◆ **Goal of the exercise**
Convert the lines from the first one up to and including the line with "tap(361, 408)" into a JSON list of strings, one string per line, with blank lines omitted.

___ Rows ___

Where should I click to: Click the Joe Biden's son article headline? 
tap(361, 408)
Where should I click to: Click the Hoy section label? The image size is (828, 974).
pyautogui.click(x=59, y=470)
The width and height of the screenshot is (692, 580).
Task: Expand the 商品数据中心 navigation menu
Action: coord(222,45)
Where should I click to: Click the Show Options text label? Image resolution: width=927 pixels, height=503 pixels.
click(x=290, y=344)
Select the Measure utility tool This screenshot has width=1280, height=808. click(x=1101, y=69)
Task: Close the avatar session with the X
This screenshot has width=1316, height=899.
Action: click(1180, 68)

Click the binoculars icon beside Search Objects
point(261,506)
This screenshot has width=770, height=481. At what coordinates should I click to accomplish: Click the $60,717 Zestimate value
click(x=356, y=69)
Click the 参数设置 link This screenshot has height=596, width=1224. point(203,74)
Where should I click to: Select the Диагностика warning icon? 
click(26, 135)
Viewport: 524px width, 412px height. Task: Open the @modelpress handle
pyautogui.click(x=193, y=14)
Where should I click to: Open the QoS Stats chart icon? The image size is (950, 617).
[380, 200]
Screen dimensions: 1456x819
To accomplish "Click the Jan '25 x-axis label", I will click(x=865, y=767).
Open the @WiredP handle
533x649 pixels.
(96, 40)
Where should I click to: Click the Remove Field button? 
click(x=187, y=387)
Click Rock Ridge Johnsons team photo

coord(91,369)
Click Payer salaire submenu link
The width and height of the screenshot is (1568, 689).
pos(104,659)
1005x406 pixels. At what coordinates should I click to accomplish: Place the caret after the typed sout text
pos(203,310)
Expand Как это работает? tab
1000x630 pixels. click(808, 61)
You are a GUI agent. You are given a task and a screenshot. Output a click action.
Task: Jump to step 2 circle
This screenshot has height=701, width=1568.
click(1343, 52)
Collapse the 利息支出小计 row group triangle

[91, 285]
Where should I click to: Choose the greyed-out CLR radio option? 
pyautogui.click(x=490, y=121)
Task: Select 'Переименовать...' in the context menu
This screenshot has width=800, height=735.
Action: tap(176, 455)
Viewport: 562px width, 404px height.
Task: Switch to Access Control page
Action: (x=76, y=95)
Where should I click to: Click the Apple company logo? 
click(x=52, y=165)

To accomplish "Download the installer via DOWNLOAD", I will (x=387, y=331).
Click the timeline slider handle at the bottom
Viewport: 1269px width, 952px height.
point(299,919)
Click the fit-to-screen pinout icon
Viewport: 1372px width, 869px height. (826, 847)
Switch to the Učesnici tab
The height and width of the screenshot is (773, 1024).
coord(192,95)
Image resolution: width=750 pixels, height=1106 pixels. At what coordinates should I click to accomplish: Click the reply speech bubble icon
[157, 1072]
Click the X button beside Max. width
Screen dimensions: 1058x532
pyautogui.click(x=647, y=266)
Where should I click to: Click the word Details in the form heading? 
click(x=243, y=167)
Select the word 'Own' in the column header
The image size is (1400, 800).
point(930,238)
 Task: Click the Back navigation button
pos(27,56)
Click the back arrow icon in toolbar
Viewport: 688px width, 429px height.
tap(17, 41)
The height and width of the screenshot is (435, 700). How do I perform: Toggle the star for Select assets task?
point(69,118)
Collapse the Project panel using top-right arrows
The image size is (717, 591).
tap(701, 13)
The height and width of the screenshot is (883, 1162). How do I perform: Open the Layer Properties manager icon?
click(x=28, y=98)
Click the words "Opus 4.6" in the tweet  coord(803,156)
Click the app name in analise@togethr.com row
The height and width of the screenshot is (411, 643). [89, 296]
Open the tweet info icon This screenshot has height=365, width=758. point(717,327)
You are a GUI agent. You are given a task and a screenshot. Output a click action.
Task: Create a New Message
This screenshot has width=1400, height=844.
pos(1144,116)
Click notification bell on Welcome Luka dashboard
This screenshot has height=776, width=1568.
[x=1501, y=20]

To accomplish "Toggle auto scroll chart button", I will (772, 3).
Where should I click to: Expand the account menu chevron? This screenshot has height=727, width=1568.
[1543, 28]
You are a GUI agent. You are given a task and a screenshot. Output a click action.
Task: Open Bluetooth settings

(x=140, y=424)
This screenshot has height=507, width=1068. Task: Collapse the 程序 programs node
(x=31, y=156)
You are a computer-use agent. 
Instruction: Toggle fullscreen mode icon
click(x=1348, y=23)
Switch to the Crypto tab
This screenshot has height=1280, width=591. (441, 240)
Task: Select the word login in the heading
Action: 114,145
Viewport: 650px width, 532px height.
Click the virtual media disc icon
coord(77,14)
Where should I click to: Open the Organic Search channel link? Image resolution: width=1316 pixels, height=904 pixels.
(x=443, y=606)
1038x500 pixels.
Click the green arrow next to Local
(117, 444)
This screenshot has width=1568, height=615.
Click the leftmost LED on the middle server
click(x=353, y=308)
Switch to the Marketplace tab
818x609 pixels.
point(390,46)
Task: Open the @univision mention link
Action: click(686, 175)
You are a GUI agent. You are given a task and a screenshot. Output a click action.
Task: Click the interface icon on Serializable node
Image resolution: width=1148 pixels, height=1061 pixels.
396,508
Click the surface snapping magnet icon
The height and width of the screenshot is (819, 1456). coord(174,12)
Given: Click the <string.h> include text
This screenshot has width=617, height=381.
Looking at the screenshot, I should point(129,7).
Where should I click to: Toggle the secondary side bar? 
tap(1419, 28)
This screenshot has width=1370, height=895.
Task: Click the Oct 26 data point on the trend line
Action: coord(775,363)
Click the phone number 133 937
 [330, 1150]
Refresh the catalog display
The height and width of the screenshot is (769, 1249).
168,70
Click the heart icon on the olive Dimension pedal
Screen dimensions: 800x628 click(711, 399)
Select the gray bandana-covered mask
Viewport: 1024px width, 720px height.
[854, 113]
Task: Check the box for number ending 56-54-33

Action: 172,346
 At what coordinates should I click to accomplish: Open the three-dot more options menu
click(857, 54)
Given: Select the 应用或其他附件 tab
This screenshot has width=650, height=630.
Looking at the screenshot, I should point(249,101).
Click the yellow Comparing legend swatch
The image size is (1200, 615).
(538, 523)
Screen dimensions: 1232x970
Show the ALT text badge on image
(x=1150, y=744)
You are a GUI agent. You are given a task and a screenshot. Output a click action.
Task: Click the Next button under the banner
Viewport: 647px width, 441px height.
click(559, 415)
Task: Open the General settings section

___

◆ **Written reply**
[
  "Where should I click to: Click the Joe Biden's son article headline? ",
  "tap(361, 408)"
]